# [ASSIGNMENT]
Retype the lines from the one containing "Task: Click the 保存 save button" through the last line of the entries below, exactly and in full, omitting every image.

# [DATASET CONTENT]
Content starts

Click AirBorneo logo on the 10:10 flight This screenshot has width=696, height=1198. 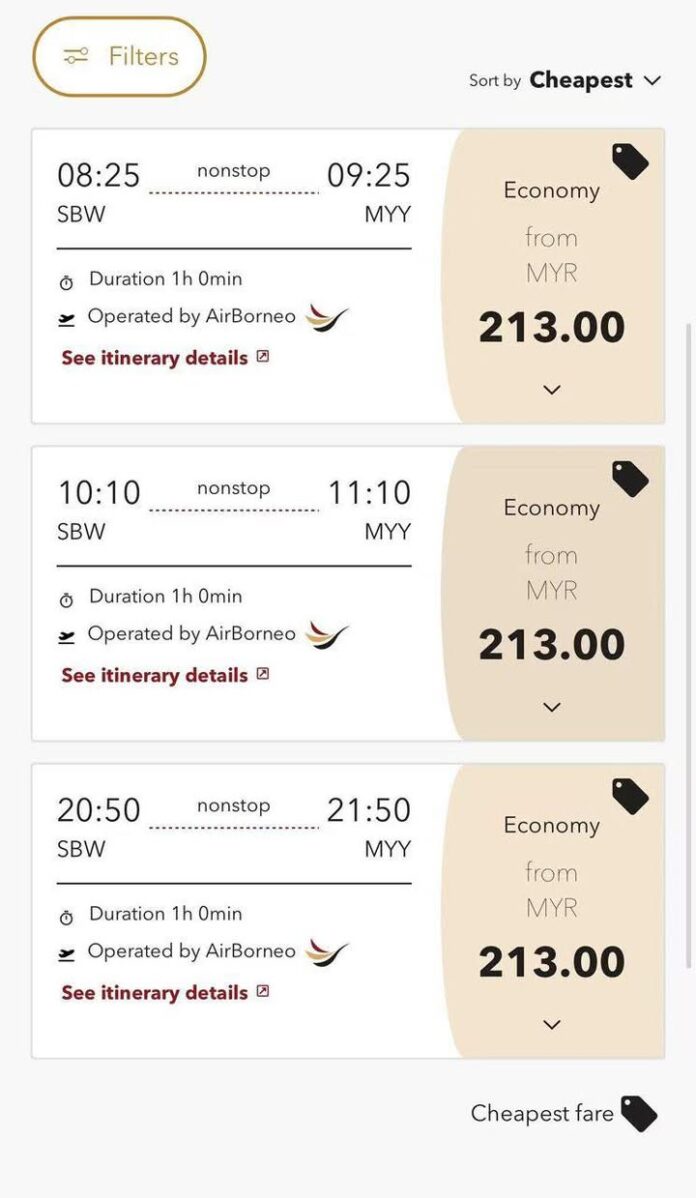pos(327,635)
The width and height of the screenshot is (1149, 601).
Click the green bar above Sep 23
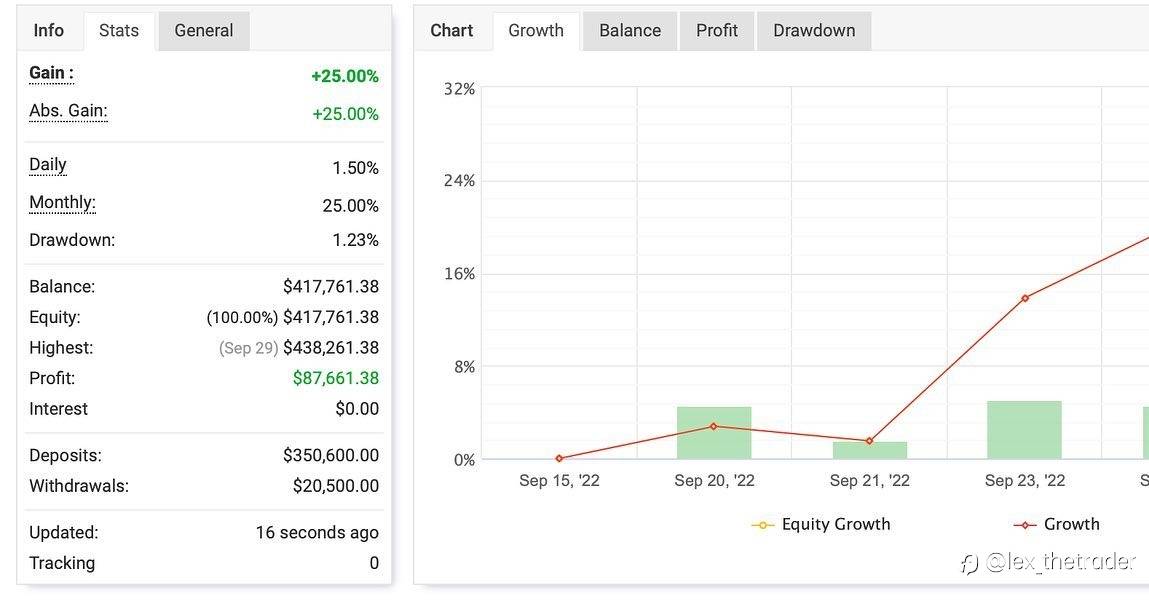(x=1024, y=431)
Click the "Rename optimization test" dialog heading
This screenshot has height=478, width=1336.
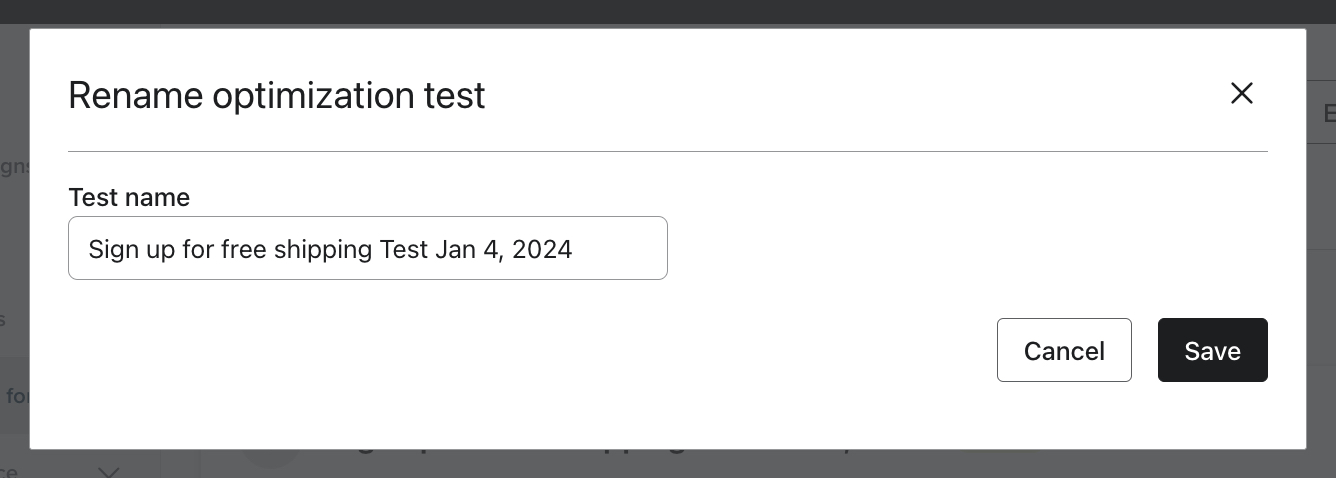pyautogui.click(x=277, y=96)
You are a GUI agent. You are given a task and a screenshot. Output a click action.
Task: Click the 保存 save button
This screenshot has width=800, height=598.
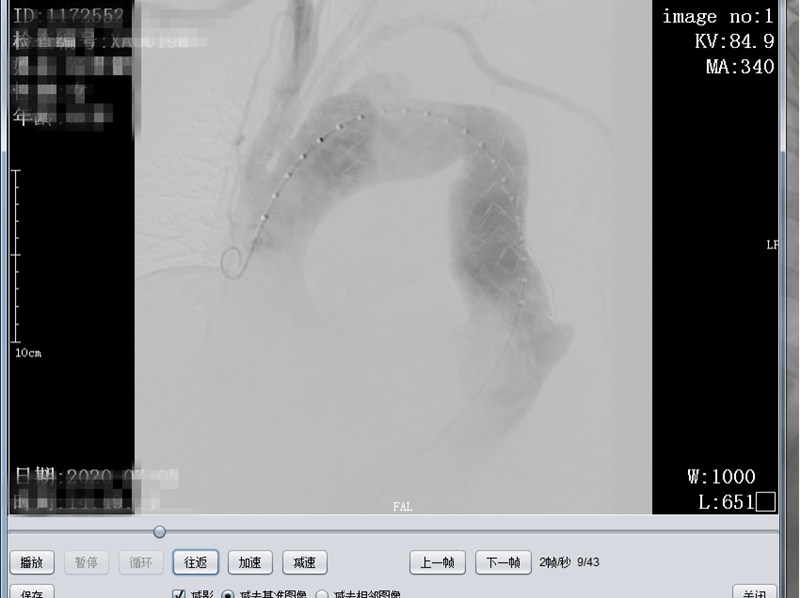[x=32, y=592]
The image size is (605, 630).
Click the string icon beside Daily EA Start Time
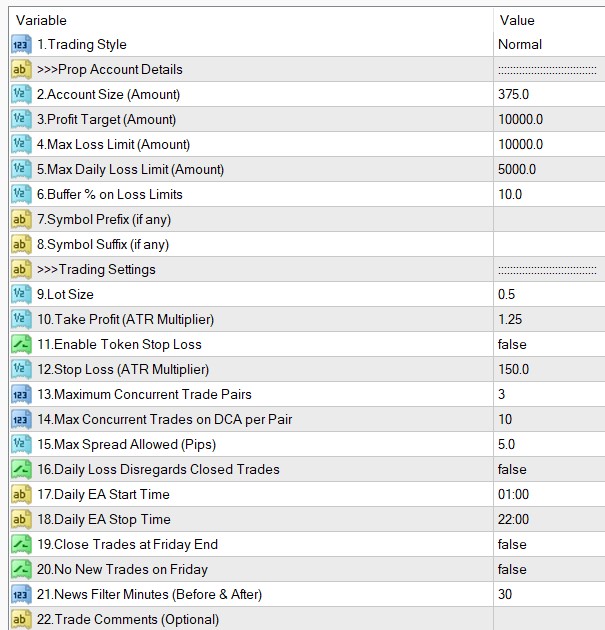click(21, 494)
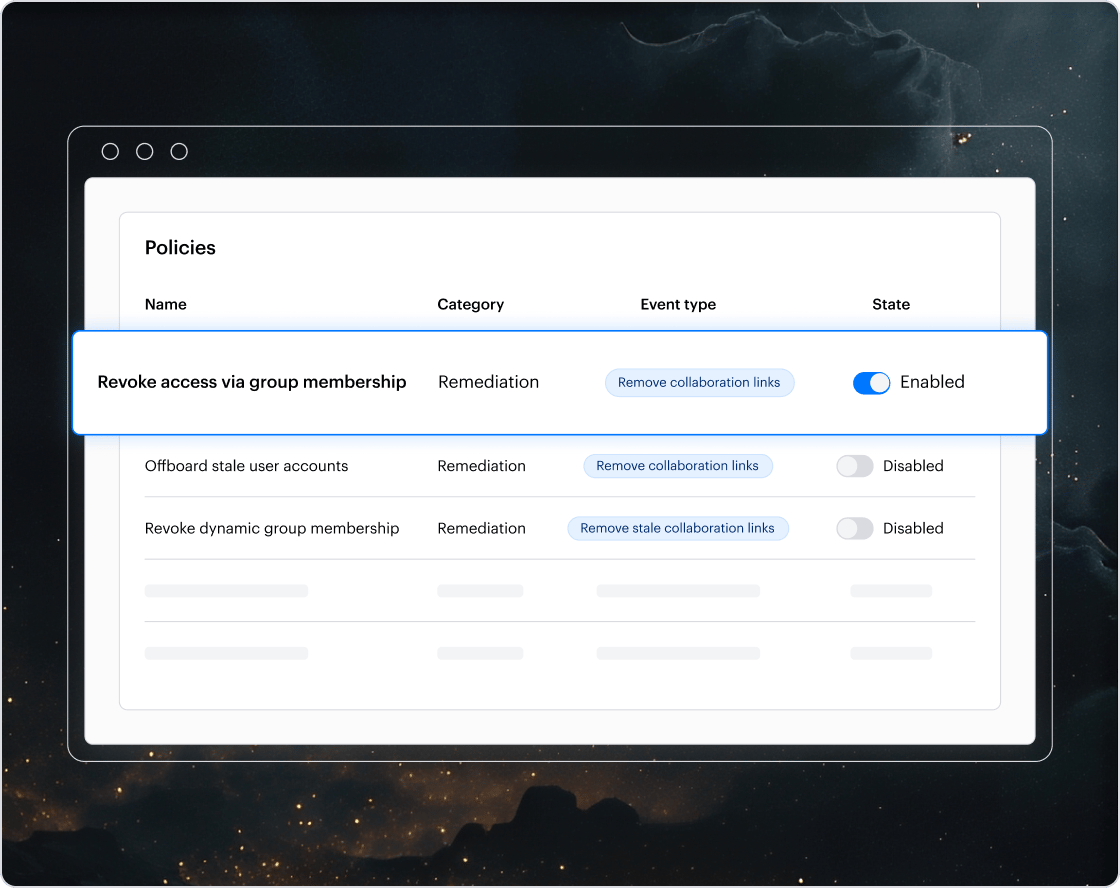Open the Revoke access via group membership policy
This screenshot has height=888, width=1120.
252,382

Content ends

# [YOUR RESPONSE]
Task: Click the 保存 save button
This screenshot has width=800, height=598.
[x=32, y=592]
The image size is (605, 630).
Click the string icon beside Daily EA Start Time
click(21, 494)
Open the Revoke access via group membership policy
This screenshot has height=888, width=1120.
252,382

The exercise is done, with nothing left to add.